## EXERCISE BRIEF
Of the entries below, repeat exactly only those lines from the one containing "This screenshot has height=768, width=1366." through the last line, with pictures omitted.

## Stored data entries
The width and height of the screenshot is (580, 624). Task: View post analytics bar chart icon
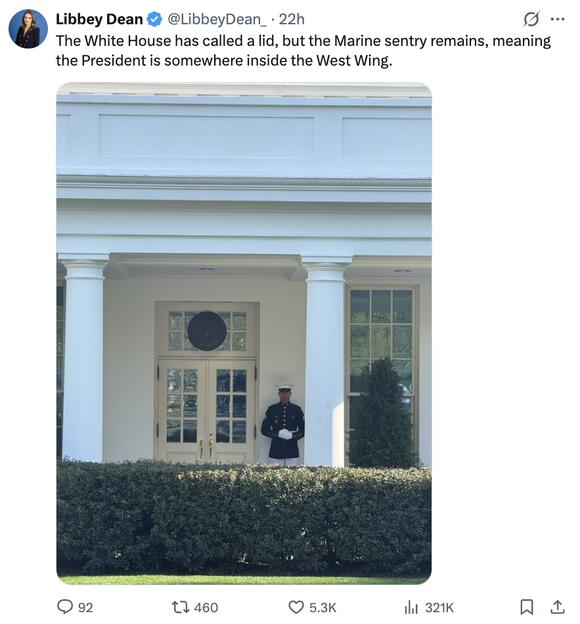click(x=411, y=607)
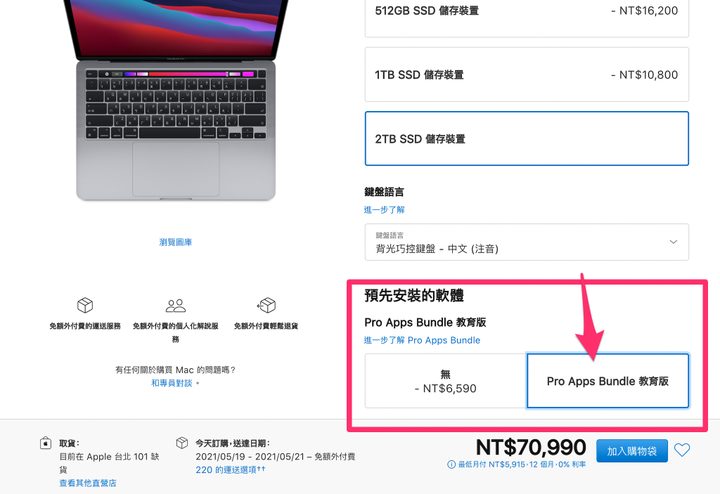720x494 pixels.
Task: Click the delivery date package icon
Action: point(182,443)
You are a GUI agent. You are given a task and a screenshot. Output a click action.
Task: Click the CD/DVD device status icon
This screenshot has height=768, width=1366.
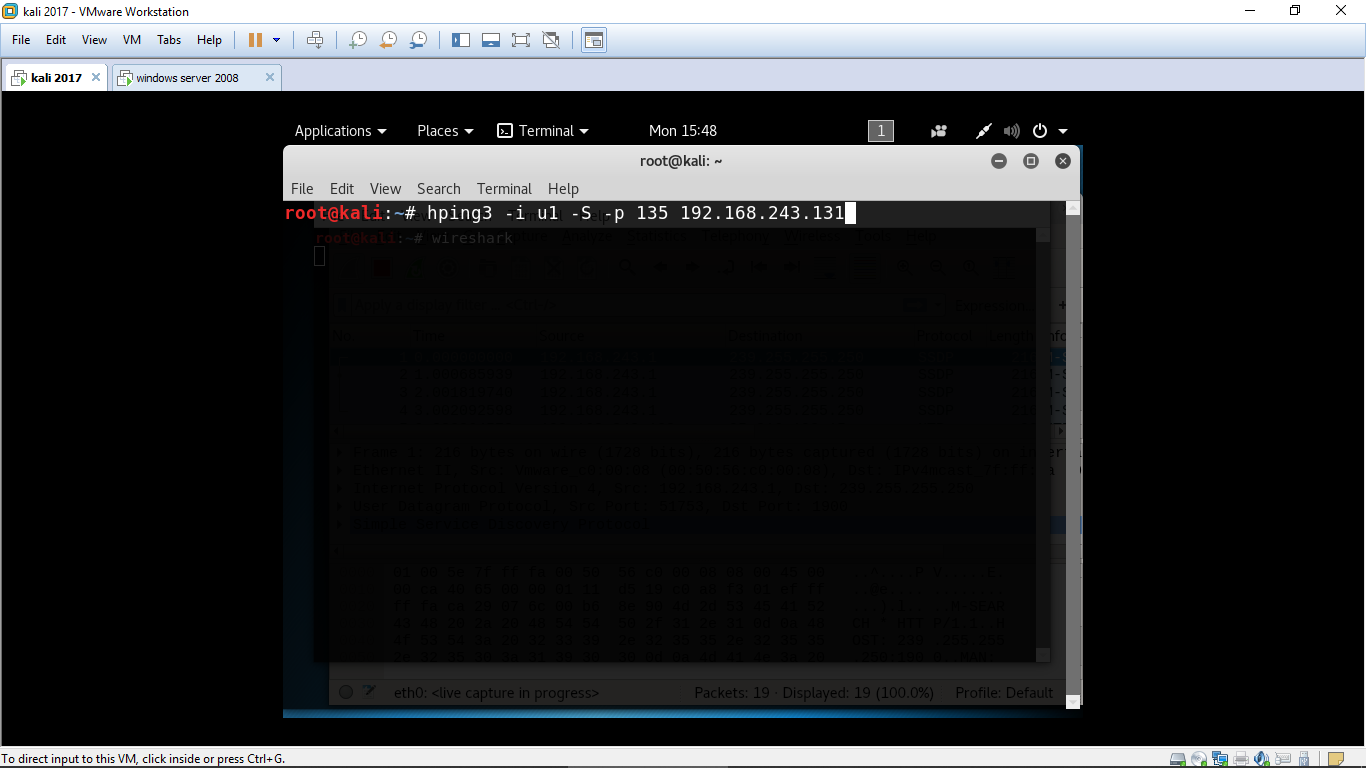[x=1199, y=759]
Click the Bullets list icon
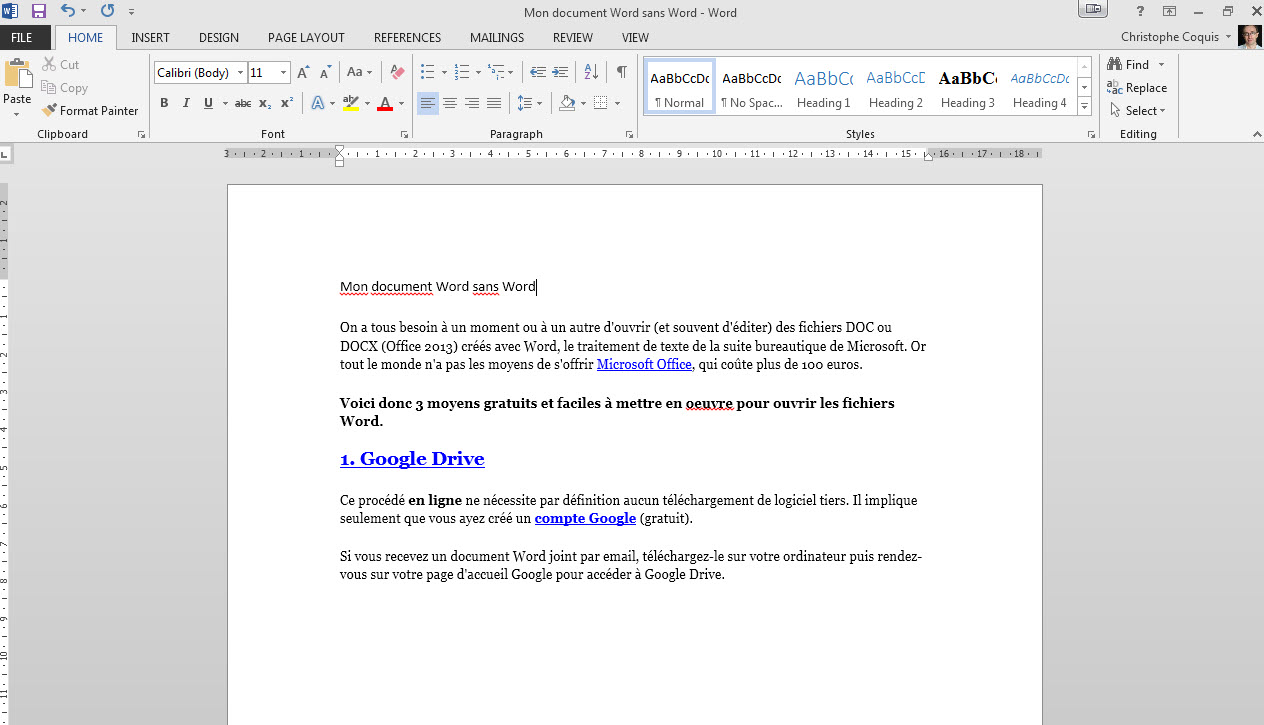The height and width of the screenshot is (725, 1264). 427,73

## WRITTEN ANSWER
This screenshot has height=768, width=1366.
[x=1199, y=759]
Click the Bullets list icon
The height and width of the screenshot is (725, 1264). 427,73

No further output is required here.